Graphic by Christina Animashaun, courtesy Vox.
As California reshapes its financial landscape, Will Peischel writes a feature article for Vox describing how North Dakota’s farmers a century ago, faced with economic deregulation and extreme income inequality mimicking the conditions of today, solved their economic crisis by establishing their own state-owned bank.
“North Dakota’s fledgling economy [was] vulnerable to the whims of corporate banks. Financial capitals such as Chicago and Minneapolis could inflate farmers’ loan rates or undercut grain prices without fear of reprise. ‘A lot of your economic livelihood would be, for lack of a better word, controlled by out-of-state interests who may not have the best interests of the local producers in mind,’ said David Flynn, the economics and finance department chair at the University of North Dakota.”
“With $8 billion in assets, BND now offers business and student loans along with commercial services.

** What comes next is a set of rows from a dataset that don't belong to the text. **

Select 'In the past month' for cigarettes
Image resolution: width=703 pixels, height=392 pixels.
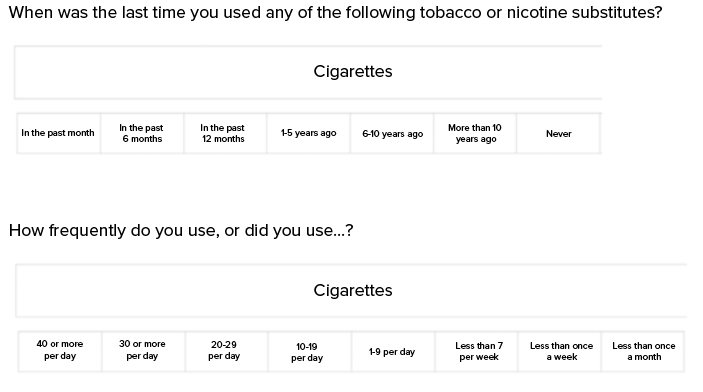58,133
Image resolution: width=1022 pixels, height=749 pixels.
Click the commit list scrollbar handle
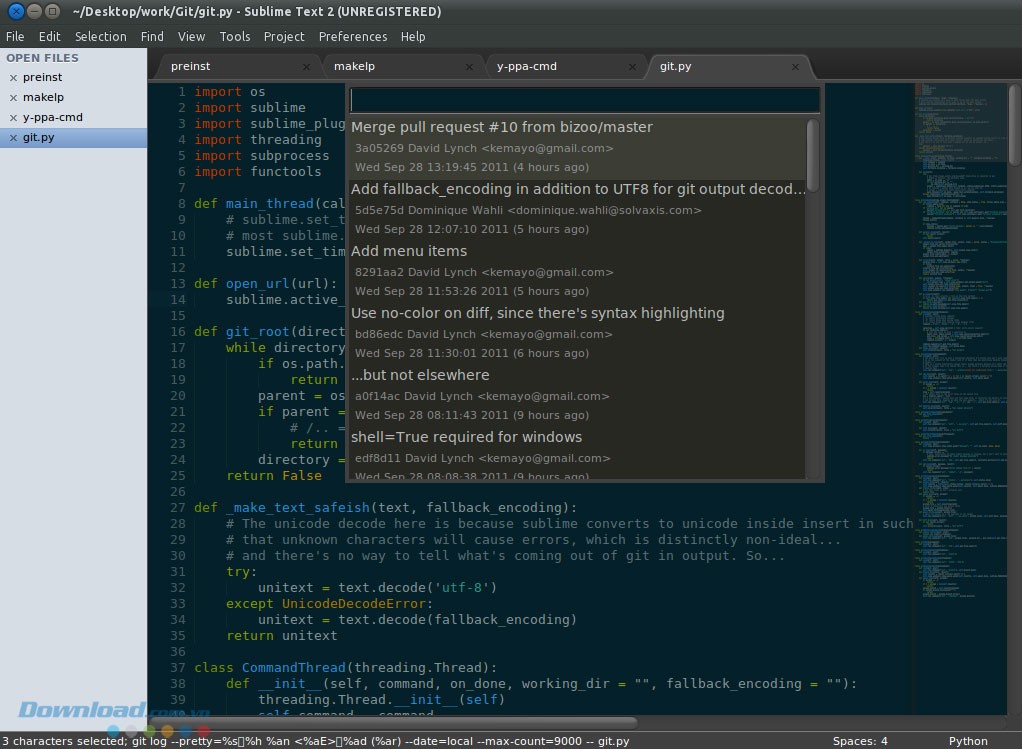click(812, 155)
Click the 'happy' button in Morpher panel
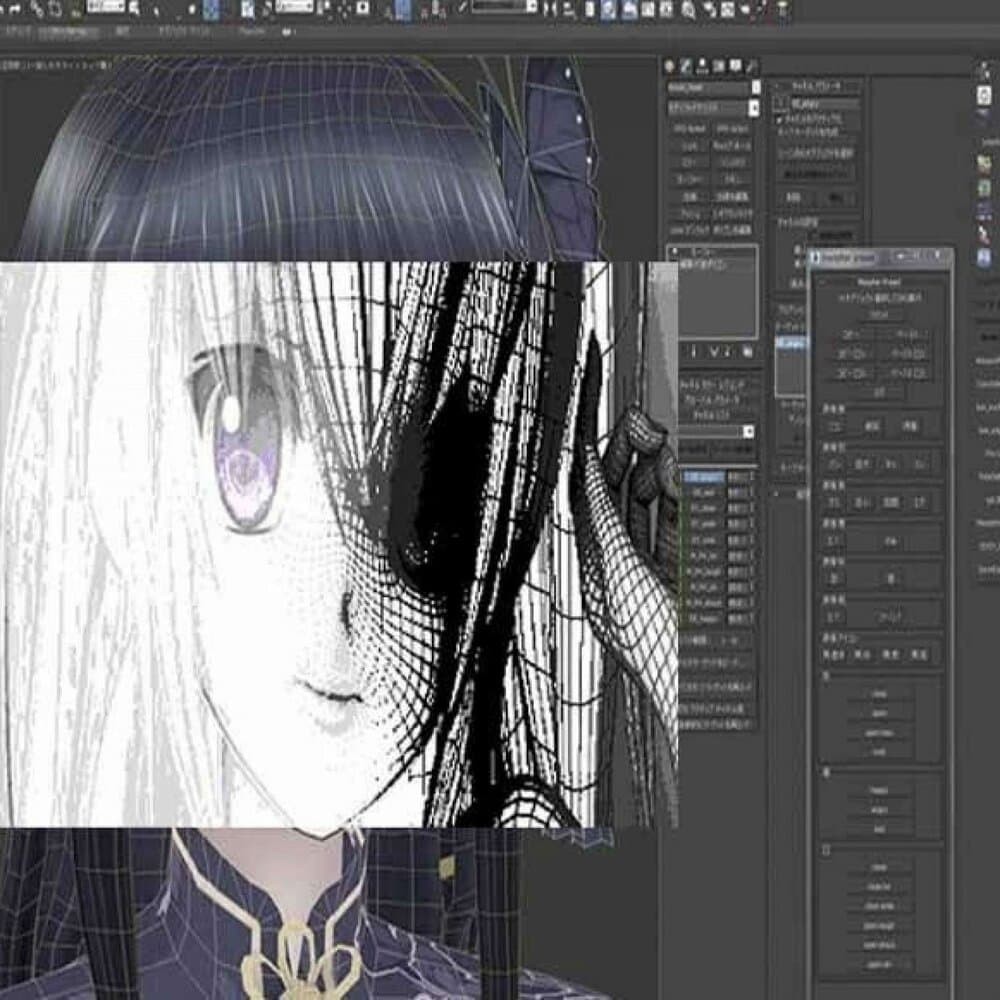The image size is (1000, 1000). coord(879,789)
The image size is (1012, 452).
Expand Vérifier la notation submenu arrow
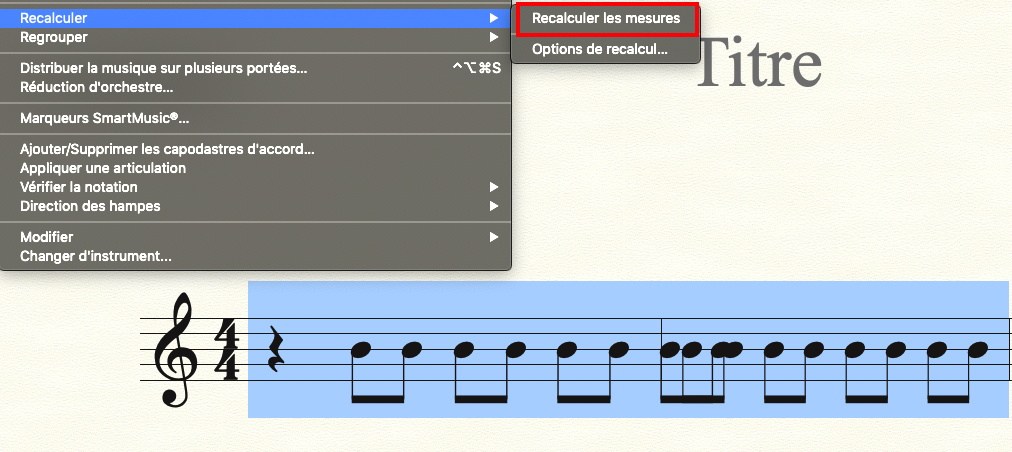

Its purpose, however, continues to distinguish it from modern private banks. ‘When a US bank isn’t interested in going into that type of loan or startup, or thinks it’s too risky, BND would get engaged,’ Flynn said. ‘They could point to this mission and say, ‘We’re helping growth, the growth helps the state.’’”
“That mantra also applies to the local banking ecosystem. Student loans are facilitated directly with BND, but other loans, called participation loans, go through a local financial institution — often with BND support. For example, if someone wants to take out a business loan for $20,000 with a local bank, BND would lend half of the money, $10,000, and minimize the risk for that bank. The result: The individual and local bank or credit union are supported by BND through a single transaction.”